> [AIM OF THE EXERCISE]:
Could you set down only the lines from the one including "Viewport: 558px width, 353px" to the end of the records below, inclusive and exact, leaving pictures out?

> [THE INPUT]:

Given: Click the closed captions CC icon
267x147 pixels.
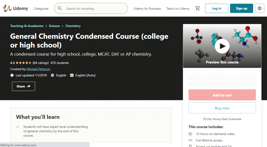Looking at the screenshot, I should [72, 75].
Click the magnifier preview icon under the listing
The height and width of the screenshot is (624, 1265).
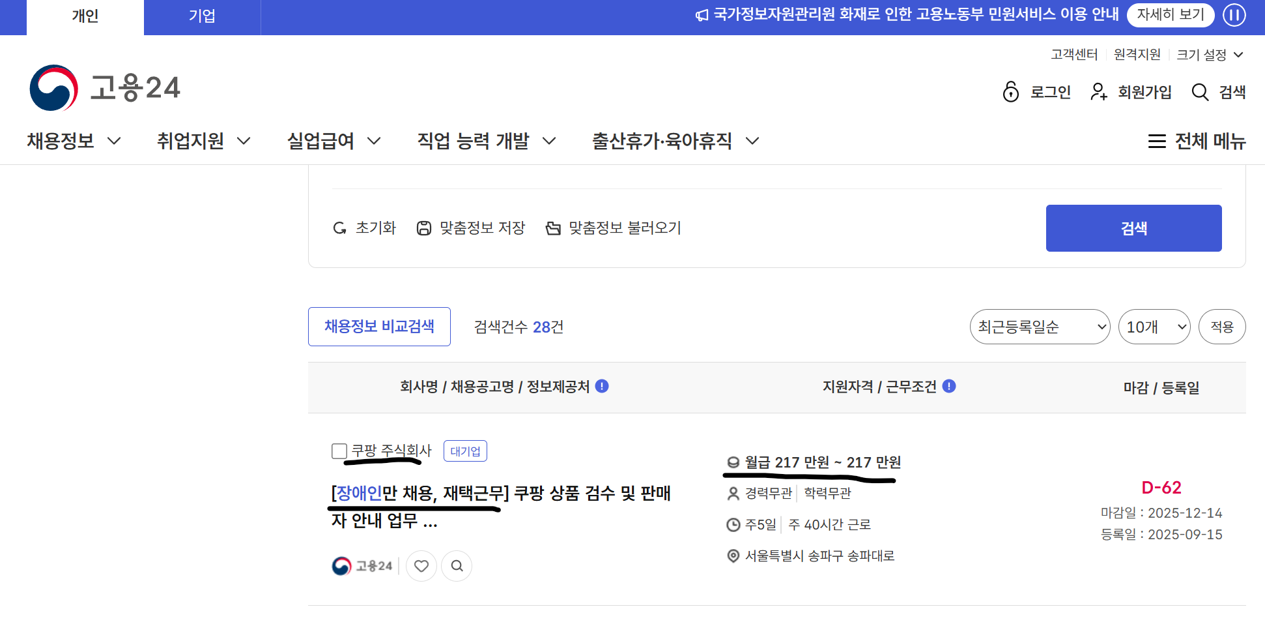pyautogui.click(x=457, y=566)
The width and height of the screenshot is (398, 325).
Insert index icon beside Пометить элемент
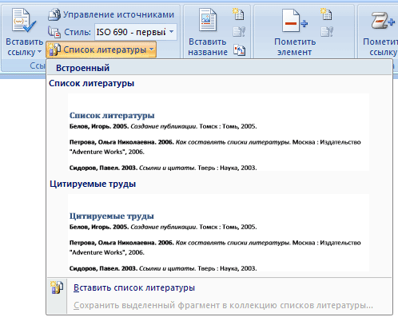[326, 14]
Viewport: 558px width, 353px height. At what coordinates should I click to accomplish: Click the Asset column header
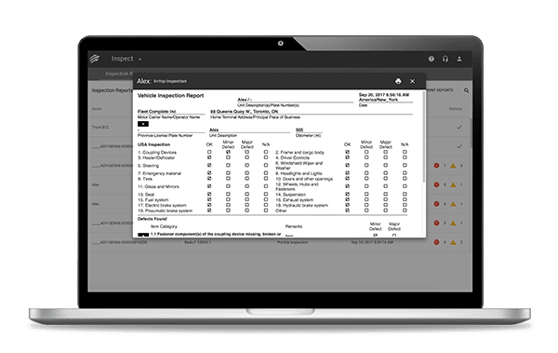tap(97, 109)
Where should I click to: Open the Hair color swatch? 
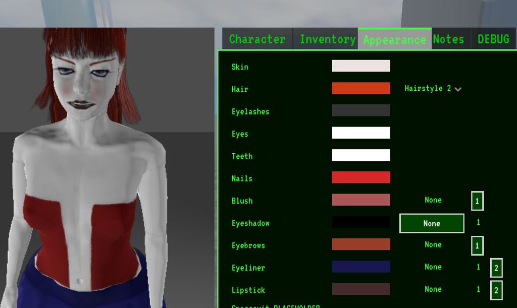click(360, 88)
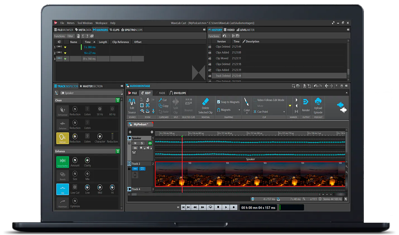
Task: Click the Edit Source icon
Action: pos(132,106)
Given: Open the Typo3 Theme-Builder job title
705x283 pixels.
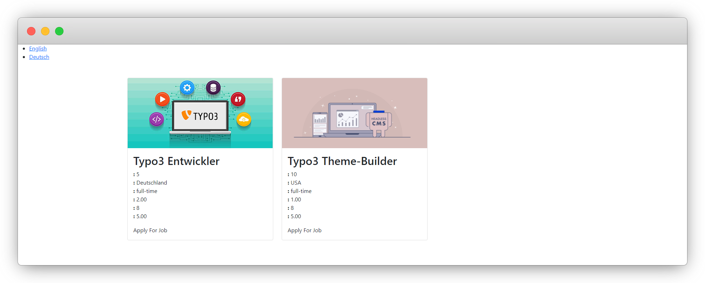Looking at the screenshot, I should [342, 161].
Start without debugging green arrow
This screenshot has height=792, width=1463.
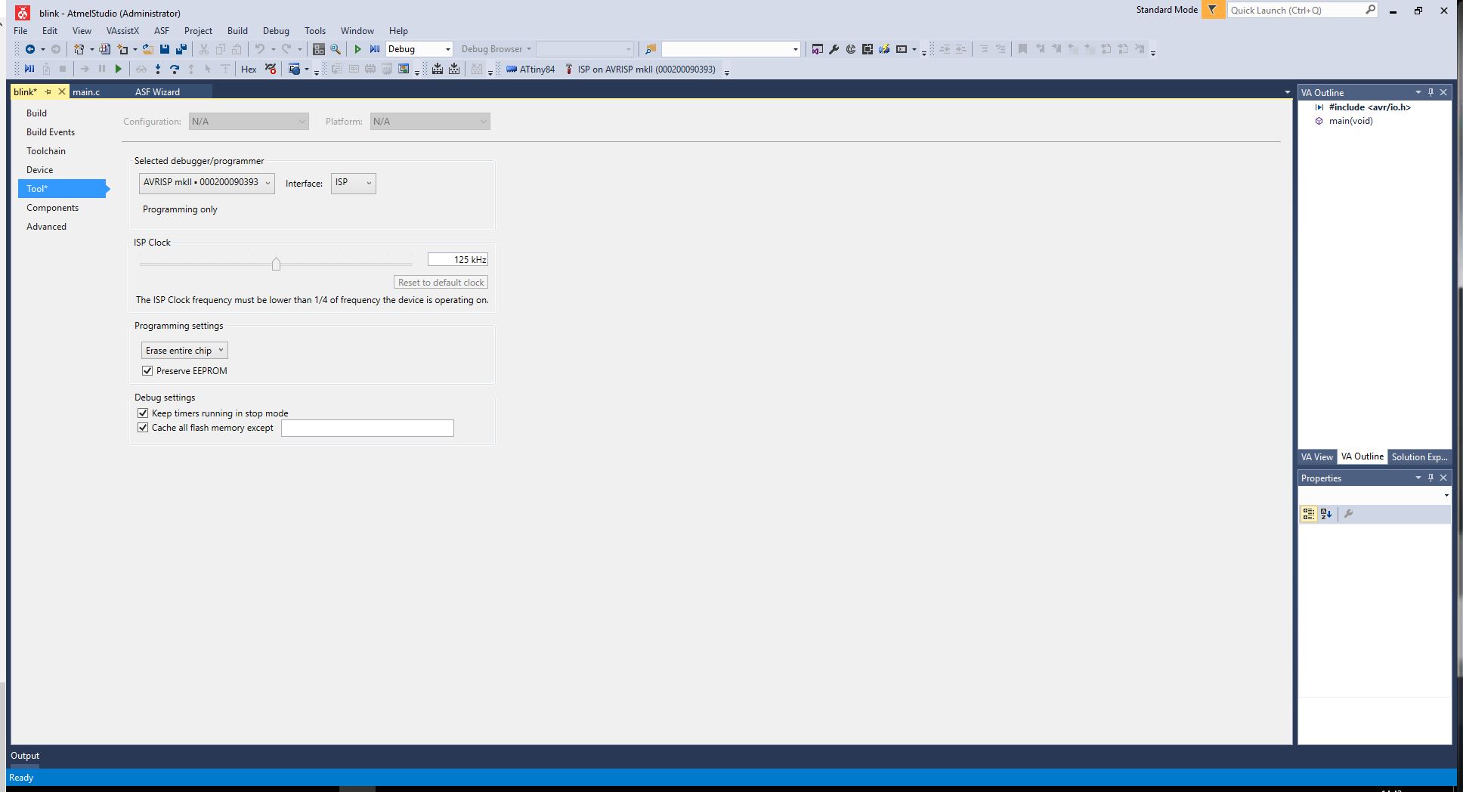357,49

> [OUTPUT]:
Viewport: 558px width, 353px height. At what coordinates should I click to accomplish: Click the Asset column header
tap(97, 109)
Where should I click to: Open the Hair color swatch? 
click(360, 88)
Task: Click the Edit Source icon
Action: pos(132,106)
Given: Open the Typo3 Theme-Builder job title
705x283 pixels.
Looking at the screenshot, I should [342, 161].
Start without debugging green arrow
This screenshot has height=792, width=1463.
357,49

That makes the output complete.